O jornal não acertava sempre, na minha humilde opinião. Em determinados momentos o humor passava do ponto do bom senso – que é largo ou estreito, a depender daquilo que carregamos sobre os ombros -, não raro charges caíam na vulgar islamofobia (tão presente na Europa), e não por uma ou duas vezes, as charges contra os extremistas islâmicos jogaram água no moinho do pior inimigo de Charlie Hebdo: a extrema-direita francesa. Entretanto, a arte e o jornalismo devem ser livres, inclusive para errar, inclusive para pagar pelos seus erros, e principalmente para permitir o contraponto. Não se respondem charges e piadas com balas e sangue, nem com veto prévio, não em um mundo democrático!

++++++++++++++++++++

(LISTA DE TAREFAS)
- 1) Responda às perguntas abaixo com base no texto sobre o Charlie Hebdo.
(a) Quem é apontado como o pior inimigo do Charlie Hebdo?
(b) Em que tipo de preconceito as charges caíam com frequência?
(c) Com o que, segundo o texto, não se respondem charges e piadas?
- 2) Prolongue o texto sobre o Charlie Hebdo, começando logo depois da última frase.

(DADOS DE ORIGEM)
++++++++++++++++++++

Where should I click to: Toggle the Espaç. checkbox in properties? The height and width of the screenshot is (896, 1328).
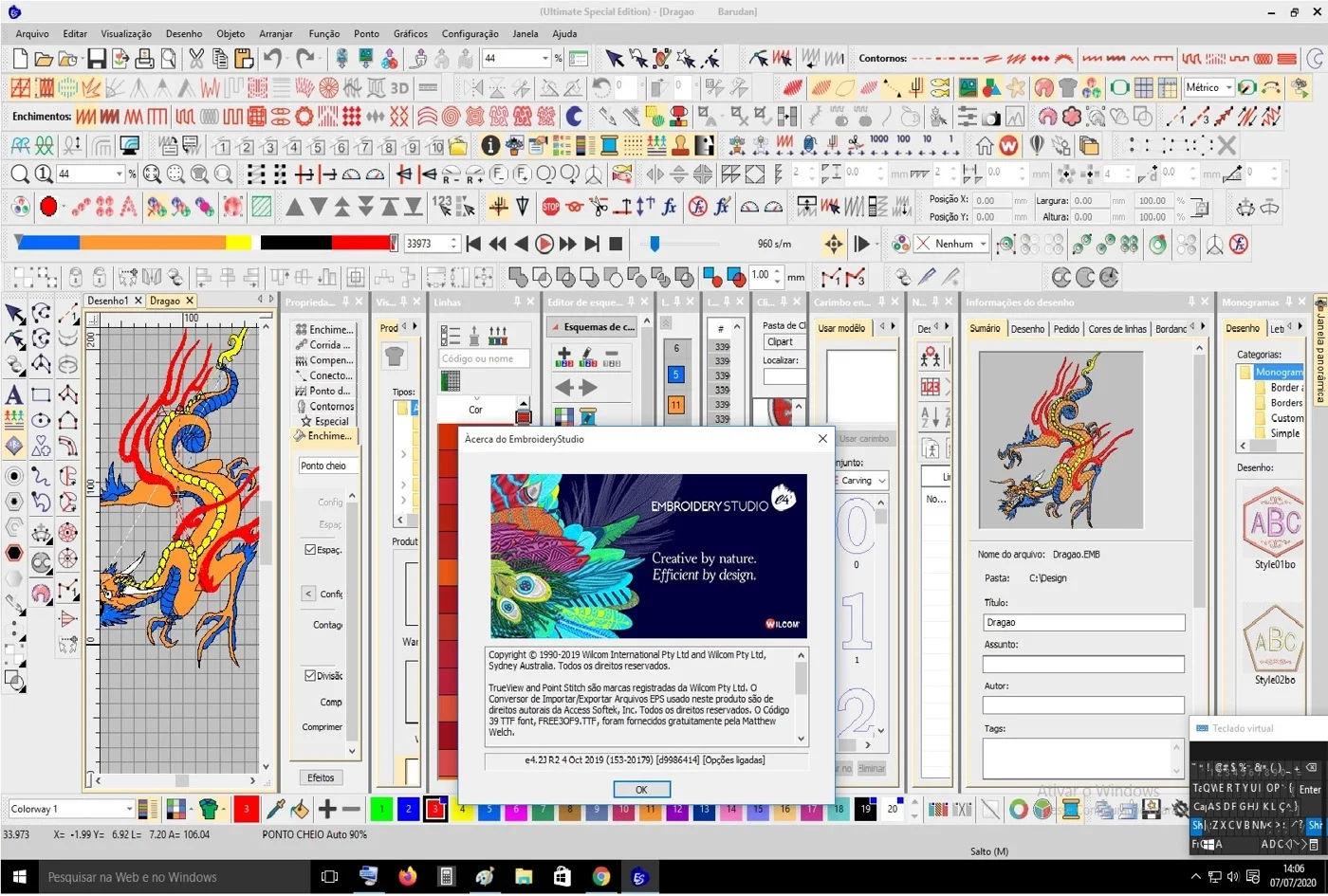[310, 550]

++++++++++++++++++++

(RESPOSTAS DOS EXERCÍCIOS)
- 1)
(a) A extrema-direita francesa.
(b) Na vulgar islamofobia.
(c) Com balas e sangue, nem com veto prévio.

- 2)
O legado dos cartunistas assassinados pelo extremismo religioso, nesta manhã de 7 de janeiro, é do mais profundo engajamento contra o obscurantismo e as injustiças sociais. Charlie Hebdo criticava a intromissão das religiões no Estado e na vida pública, engajava-se em campanhas contra o racismo, o fascismo e o sionismo. Nunca foi uma questão religiosa, foi sempre política!
“A Frente Nacional (partido fascista francês) e o fascismo islâmico são da mesma seara e contra eles não economizamos nossa arte” disse Charb, certa vez.
Certamente aumentará o discurso de ódio contra o islã na França e na Europa como um todo; certamente se fortalecerão as posições agressivas do Estado Islâmico e congêneres. Contraditoriamente, dois fascismos opostos se fortalecem ao preço da vida de cartunistas e jornalistas libertários. A política do medo, fundadora do Estado Islâmico e do fascismo, se fortalece (não esqueçamos que as potências ocidentais financiaram este grupo para lutar contra Bashar al’Assad na Síria) e amplifica seu alcance.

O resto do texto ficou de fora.